[Stored records]
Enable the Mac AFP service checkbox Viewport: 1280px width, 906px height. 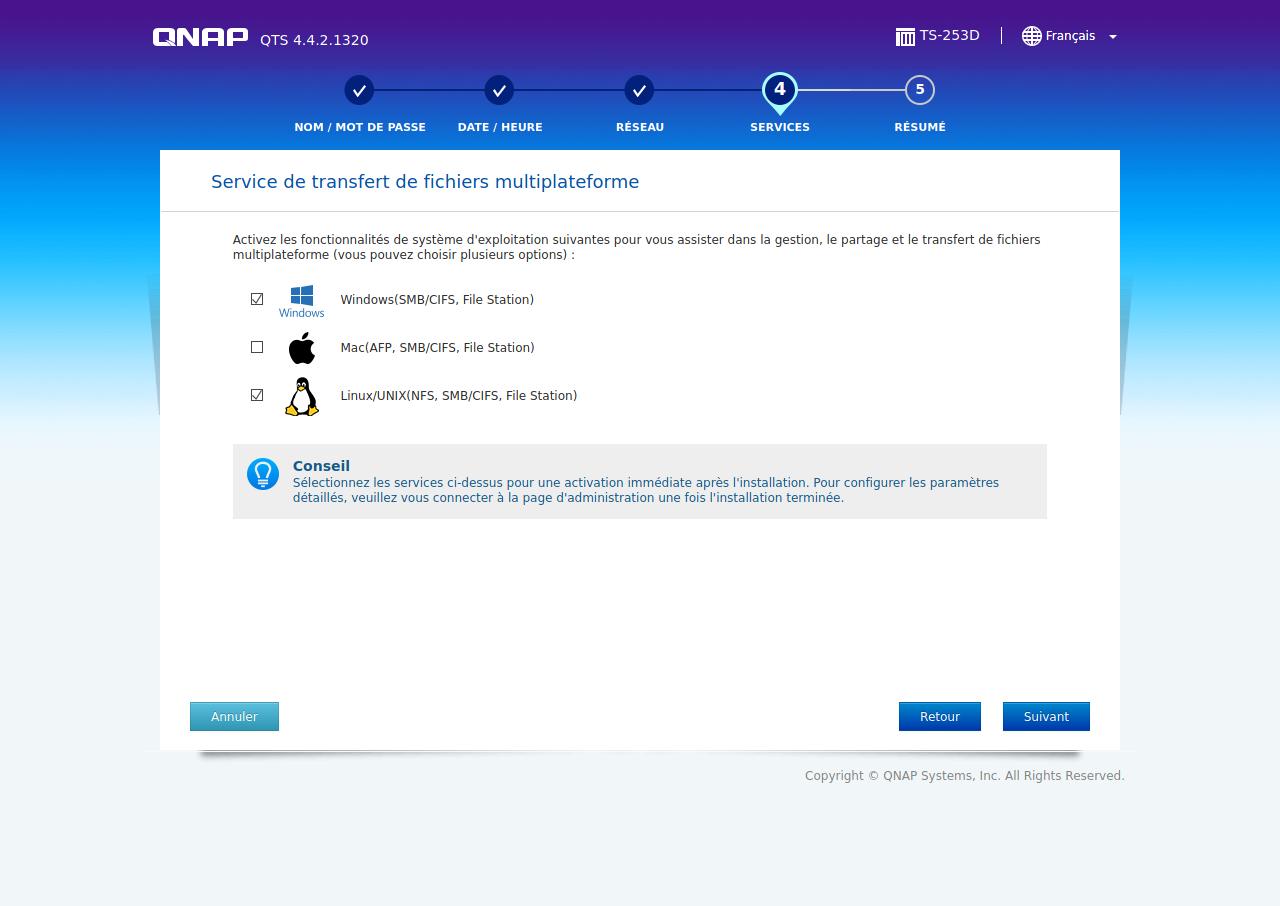[257, 347]
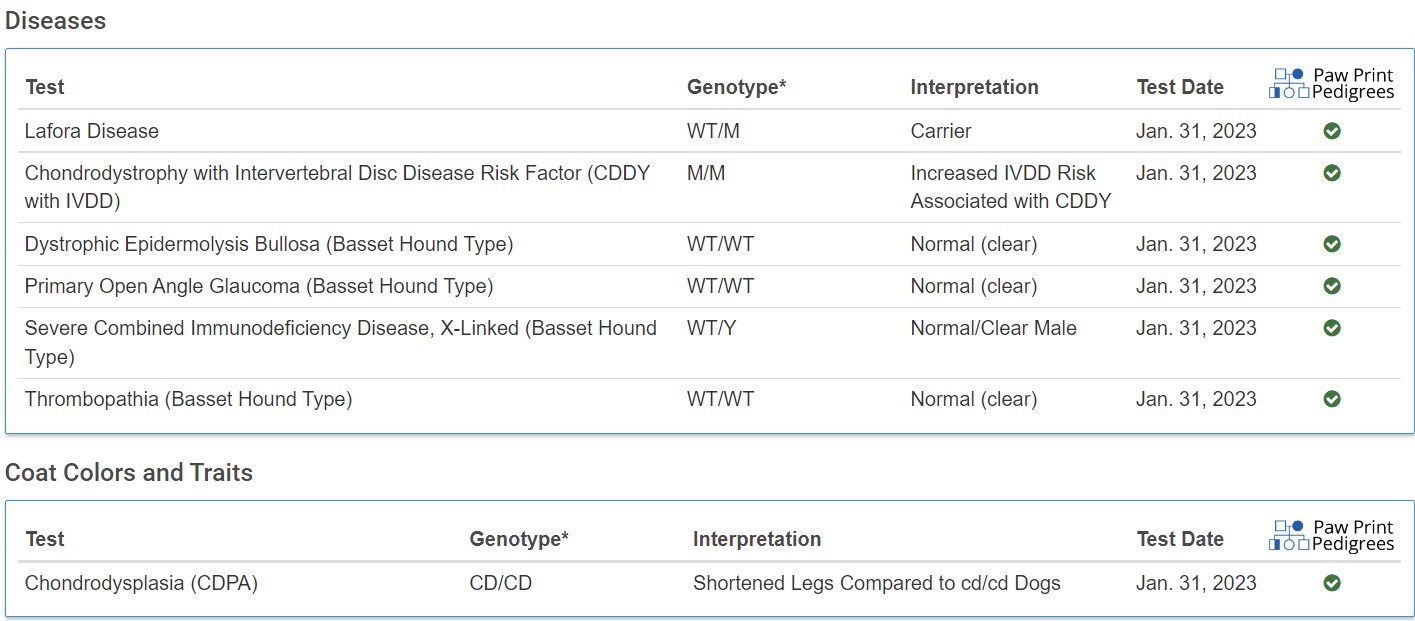Click the green checkmark for Severe Combined Immunodeficiency

click(1332, 328)
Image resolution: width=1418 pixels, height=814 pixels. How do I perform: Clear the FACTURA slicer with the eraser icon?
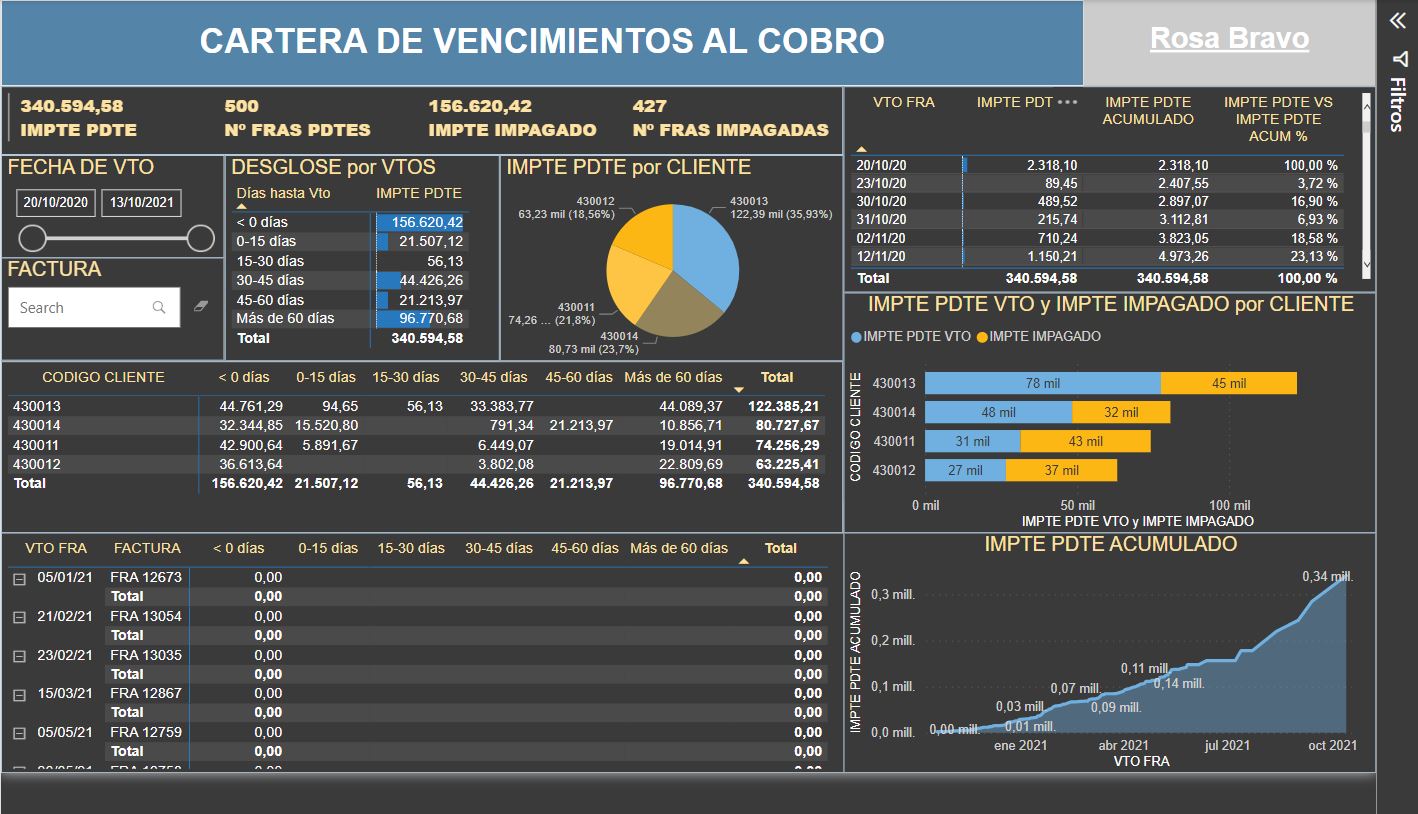[200, 306]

What is being asked. The answer consists of the lines from the one holding "Image resolution: width=1418" to the end of the records, inclusive, restated exactly and without pictures.

The answer.
Image resolution: width=1418 pixels, height=814 pixels. How do I perform: Clear the FACTURA slicer with the eraser icon?
[200, 306]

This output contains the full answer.